Подъехав ко мне, Павел Платонович легко соскакивает с лошади, бросает повод на луку седла и радушно здоровается со мной. Мы с Павлом одногодки и старые приятели. Но он всегда в первые дни моего пребывания в Кохановке обращается ко мне на «вы», и я угадываю в этом подчеркнуто-уважительном обращении скрытую иронию. Думается мне, что Павел как бы упрекает меня за далекость от сельской жизни, а мои вопросы, касающиеся земли и хозяйства, не принимает всерьез.
Павел всегда удивляется тому, что, живя в далекой Москве, я почти не позабыл родного языка и разговариваю с земляками «по-кохановски». Но в то же время недоумевает, почему бы мне и мои книги не писать по-украински, хотя знает, что я еще безусым юнцом стал солдатом и прослужил в армии, работая военным журналистом, до седых волос.
Мне приходится отвечать будто в шутку:
— В книгах ведь главное — голос сердца, душа народа и правда жизни… Пишу-то я о нашей Кохановке и о тебе, усатом дьяволе. И волей судьбы пишу на том языке, многие тайны которого удалось постичь уже зрелым, испытавшим горечь заблуждений умом.
Павел вроде и соглашается со мной. Даже как-то извинительно уточняет мои объяснения: «Приятно, конечно, когда о родной Кохановке читает многолюдье великой Руси». Но все-таки чувствую: не понять ему (да и многим другим моим землякам, к сожалению, не понять), что со школярским запасом слов, какой обрел я в детстве и юности, никому не дано всерьез стать писателем. Можно, конечно, заново окунуться в сказочное и певучее море родного языка, памятуя, что язык самый ощутимый образ народного духа. Но тогда в короткий человеческий век не успеть рассказать людям о том, что велит совесть.
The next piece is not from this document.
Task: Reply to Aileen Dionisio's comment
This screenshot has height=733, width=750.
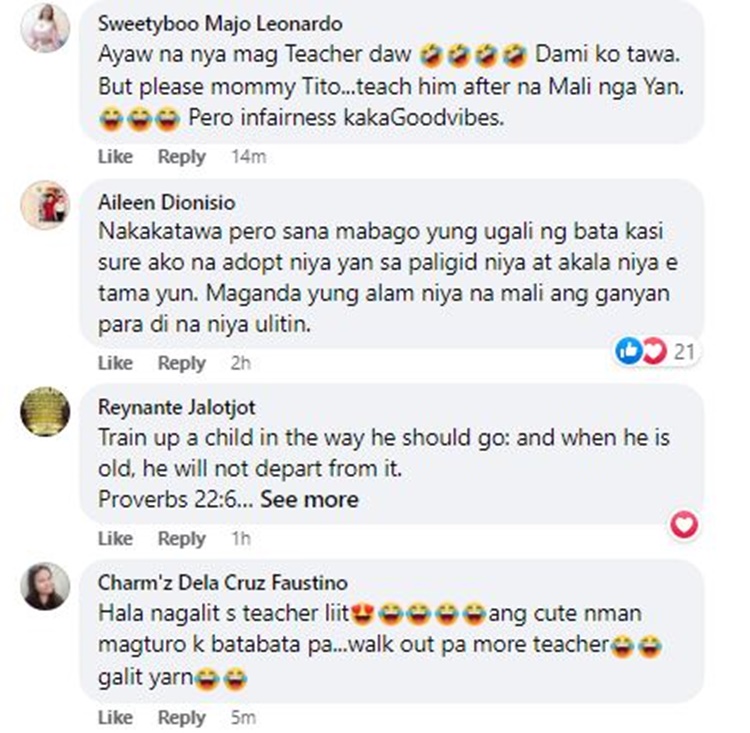Action: pyautogui.click(x=182, y=363)
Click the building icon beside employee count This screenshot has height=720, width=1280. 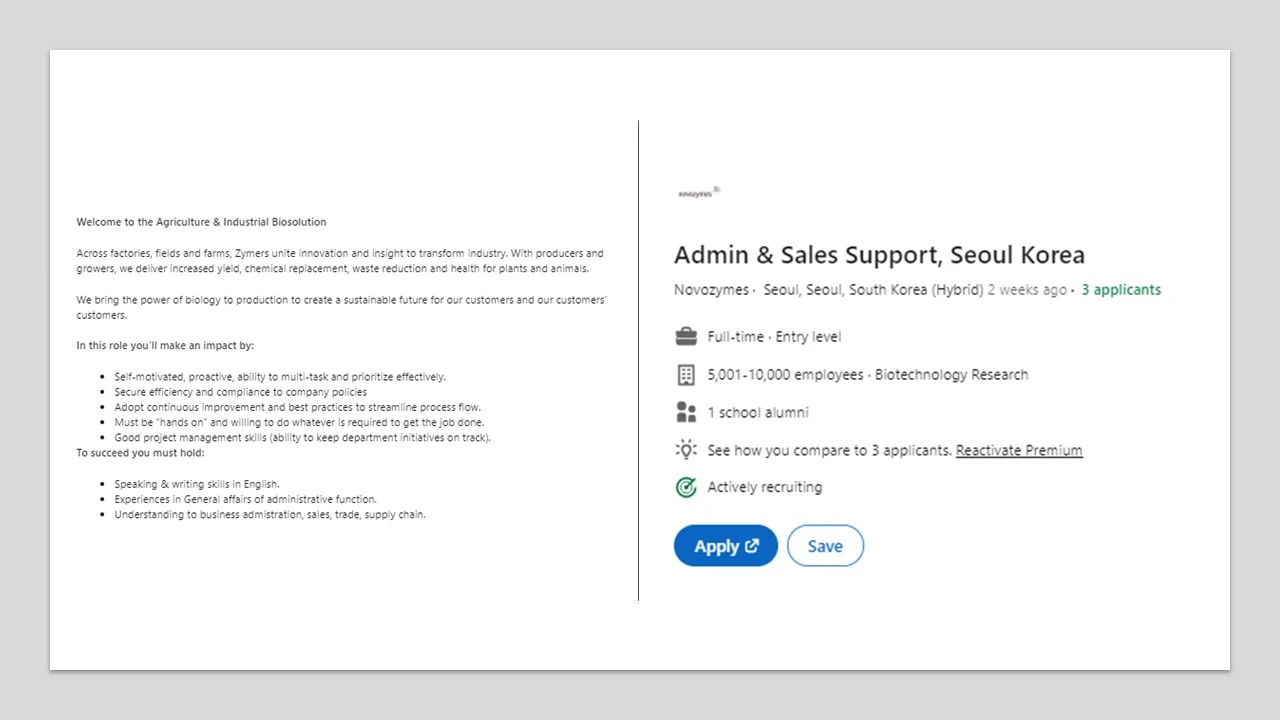[x=686, y=375]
И да будет известно всем, что задуманные, но не написанные книги — это «утопленные дети» писателя.
…Стоим мы с Павлом Ярчуком над родной Бужанкой, со скрытой теплотой смотрим друг на друга и, взволнованные, не находим самых нужных, простых слов. А может, неловко старым солдатам выдавать волнение?.. Закуриваем, покашливаем и молчим.
Рыжая кобылица мягкими, бархатными губами теребит плечо Павла и косит на него крупный, лиловый глаз.
— Закурить просит, что ли? — усмехаюсь, я.
— Нет, она уже бросила и курить и пить, — отшучивается Павел и выдыхает в ноздри лошади облако табачного дыма.
Кобылица ошалело мотает головой, а я хлопаю ее по лоснящемуся крупу и говорю Павлу:
— На харчи, видно, не жалуется.
— Еще бы! — со скрытым довольством отвечает Павел. — Шестьдесят четвертый год не обидел ни мужиков, ни скотину. Постаралась землица.